Winter lies heavy on Japan. Ski slopes, hot sake, common-pot stews, frosty smiles, rosy cheeks and-at least for those in the highlands or up north-buckets of snow. It's one cozy chapter of chipper romance that all Japanese feel for the four seasons.  But-and you can ask my wife Keiko, on this - I am not Mr. Romantic. Especially I have but one desire in this season of chilly delights, and it is not to escape to the slopes or to build a snowman or to munch "mikan =Tangerines" under the"kotatsu = a low table where one sits on cushions on the floor with a heated lamp connected to the bottom of the low table with a quilt over the top, that keeps your lower body warm.


It's merely this:


I want winter to go away-now. Some Japanese-enchanted perhaps by the slurp spell of hot "soba noodles" or bewitched by the crystal clarity of the seasonal skies-choose to query me on this.

Did I grow up spoiled on California sunshine? They ask. Or did I spend my younger days wafting around the Everglades, where the winter temperatures are ever - warm But No.
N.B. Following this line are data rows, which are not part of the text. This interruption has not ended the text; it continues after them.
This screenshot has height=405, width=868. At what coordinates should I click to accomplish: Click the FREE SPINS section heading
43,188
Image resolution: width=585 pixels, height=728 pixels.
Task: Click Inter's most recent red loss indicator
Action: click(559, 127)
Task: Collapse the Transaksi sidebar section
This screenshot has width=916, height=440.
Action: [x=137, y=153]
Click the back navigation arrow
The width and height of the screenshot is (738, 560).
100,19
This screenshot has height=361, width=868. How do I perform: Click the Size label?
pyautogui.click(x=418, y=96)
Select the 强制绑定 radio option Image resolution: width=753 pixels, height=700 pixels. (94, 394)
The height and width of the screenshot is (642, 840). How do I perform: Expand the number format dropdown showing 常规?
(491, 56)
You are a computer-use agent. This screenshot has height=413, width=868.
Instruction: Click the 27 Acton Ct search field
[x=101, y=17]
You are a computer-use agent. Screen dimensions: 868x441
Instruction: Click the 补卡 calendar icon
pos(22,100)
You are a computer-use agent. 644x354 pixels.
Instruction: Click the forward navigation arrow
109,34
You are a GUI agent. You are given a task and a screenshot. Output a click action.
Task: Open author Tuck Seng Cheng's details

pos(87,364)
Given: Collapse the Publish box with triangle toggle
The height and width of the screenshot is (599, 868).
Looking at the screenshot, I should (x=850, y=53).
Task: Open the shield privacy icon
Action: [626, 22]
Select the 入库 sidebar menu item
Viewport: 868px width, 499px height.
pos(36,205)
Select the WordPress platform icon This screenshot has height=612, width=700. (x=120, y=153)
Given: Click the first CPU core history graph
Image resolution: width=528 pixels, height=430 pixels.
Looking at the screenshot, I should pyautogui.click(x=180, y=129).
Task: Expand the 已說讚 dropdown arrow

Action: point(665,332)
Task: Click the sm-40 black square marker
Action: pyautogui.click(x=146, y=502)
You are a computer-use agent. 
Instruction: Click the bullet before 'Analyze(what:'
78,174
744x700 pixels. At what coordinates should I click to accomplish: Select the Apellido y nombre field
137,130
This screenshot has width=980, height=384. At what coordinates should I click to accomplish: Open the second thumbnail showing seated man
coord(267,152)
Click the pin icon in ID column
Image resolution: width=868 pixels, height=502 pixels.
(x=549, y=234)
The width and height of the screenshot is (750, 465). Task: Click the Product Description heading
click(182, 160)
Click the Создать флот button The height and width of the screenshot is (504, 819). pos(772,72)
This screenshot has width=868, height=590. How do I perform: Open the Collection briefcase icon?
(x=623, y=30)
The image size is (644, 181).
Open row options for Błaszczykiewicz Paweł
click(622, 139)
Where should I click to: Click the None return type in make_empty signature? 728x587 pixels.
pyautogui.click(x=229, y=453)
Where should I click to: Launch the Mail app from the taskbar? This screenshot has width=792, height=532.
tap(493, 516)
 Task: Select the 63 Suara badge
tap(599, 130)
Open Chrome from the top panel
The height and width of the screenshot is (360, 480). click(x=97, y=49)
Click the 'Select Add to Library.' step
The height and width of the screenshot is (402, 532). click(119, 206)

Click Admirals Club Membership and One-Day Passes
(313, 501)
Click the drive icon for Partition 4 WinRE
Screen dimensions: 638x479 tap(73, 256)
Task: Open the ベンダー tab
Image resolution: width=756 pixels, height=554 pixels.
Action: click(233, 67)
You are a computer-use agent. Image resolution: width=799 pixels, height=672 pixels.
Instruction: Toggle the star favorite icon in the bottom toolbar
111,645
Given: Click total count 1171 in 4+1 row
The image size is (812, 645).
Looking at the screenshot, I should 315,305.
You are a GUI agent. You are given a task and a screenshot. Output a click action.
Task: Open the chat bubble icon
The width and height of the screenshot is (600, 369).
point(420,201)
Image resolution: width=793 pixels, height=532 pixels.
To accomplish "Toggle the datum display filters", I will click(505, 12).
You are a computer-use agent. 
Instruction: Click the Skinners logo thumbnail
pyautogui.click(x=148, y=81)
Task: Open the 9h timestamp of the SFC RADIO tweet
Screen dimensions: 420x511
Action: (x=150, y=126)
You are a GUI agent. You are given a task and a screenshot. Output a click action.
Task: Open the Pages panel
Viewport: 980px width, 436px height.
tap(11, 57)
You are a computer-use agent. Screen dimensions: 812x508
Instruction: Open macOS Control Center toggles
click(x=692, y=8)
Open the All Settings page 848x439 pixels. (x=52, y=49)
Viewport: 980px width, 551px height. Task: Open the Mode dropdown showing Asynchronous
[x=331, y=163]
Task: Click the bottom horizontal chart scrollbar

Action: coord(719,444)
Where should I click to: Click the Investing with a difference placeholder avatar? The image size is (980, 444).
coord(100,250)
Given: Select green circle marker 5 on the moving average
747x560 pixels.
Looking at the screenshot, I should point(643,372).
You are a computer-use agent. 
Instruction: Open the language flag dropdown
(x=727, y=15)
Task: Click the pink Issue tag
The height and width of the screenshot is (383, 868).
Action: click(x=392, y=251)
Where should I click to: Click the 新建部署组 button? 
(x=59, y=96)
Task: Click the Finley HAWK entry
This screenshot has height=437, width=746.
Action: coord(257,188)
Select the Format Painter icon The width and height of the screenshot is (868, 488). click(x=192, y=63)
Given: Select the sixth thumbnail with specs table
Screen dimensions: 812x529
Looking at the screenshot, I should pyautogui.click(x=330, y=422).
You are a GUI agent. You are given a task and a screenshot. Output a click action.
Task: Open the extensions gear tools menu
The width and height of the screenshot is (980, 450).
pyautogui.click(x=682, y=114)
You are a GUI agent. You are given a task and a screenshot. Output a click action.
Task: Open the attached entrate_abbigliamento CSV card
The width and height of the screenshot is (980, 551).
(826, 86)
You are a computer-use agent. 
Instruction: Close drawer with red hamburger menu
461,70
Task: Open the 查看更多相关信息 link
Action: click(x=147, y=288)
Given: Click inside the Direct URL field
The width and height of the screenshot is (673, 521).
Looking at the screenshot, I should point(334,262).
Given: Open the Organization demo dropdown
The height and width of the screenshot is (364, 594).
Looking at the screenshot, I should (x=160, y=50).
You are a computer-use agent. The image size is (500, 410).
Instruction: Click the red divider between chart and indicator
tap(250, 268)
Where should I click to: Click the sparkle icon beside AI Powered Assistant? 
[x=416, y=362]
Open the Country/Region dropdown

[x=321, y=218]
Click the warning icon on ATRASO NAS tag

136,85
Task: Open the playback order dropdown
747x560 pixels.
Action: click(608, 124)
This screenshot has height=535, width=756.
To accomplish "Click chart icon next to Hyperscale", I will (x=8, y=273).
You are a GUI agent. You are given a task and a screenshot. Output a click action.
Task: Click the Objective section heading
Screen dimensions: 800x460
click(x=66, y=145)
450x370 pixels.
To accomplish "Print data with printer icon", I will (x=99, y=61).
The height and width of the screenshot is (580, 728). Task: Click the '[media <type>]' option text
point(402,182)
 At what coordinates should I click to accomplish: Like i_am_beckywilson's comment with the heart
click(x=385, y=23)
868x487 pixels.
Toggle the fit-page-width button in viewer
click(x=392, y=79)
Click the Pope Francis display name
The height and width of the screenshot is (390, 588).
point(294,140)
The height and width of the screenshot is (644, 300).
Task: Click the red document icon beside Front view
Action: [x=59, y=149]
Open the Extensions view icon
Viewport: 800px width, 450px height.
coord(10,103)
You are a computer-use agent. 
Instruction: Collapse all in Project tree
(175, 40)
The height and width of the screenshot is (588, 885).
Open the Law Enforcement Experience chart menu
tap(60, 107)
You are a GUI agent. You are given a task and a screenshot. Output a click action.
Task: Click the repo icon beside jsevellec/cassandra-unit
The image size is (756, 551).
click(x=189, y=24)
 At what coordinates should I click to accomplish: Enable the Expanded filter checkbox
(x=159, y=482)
I hail from the East Coast, Southern New Jersey where winter not only has some bite; it can take your breath away. Furthermore, I grew up at a time when the words "global warming" was but distant glints in some industrialist's eye. As a kid, when I went outside, I had a pile on so much clothing that it was physically impossible to bend either of my elbows or knees. If knocked down in such a state, the only way to get up again was to roll south until it was warm enough to wiggle free from several layers of apparel.


While that may be a mild exaggeration, it is a cold fact that when, up on learning my first job in Japan would be on the "southern" island of kyushu,myjoy was so unbridled that I smiled form ear to ear for an entire week, even in my sleep. For I had escaped winter at last!

Of course, as anyone who has lived on Kyushu will attest, I was soon in for an icy surprise. For while Kyushu's winters have little snow, they also have little warmth. What's more, in those days southern Japan had to accept foreign innovations such as centralized heating, insulation or winter jaunts to Hawaii occasionally?

What was supposed to keep you warm was your samurai spirit.


In my case. I traded my samurai spirit for an Eskimo parka.

But even this failed to do the trick. My teeth did not merely chatter, they soliloquized. I shivered my way through to spring.

Though at that time Keiko and I lived in a new apartment in Wakamatsu City, with surrounding mountains and farmland it was a picturesque scenic sight but freezing.


I could feel the winters breeze through the cracks in the3/4" inch plywood walls and with no insulation at all. The windows would rattle due to no packing around them, believe me it was cold.

I do not have to shiver my way through winter any longer; I have since relocated to our new formed concrete home some 22 years ago.

Japanese indoor heating has greatly improved-after that the Japanese discovered that heating systems were marketable.

My wife says she likes winter, but it's nice to crank our heater up and stay cozy till summer comes around again.

We do love our home and it's a really beautiful mountainous area and very scenic. We really enjoy our lives here, raised three beautiful and great children here and look forward to many more wonderful years here together at the Miller home.


Warm Regards from Kitakyushu City, Japan.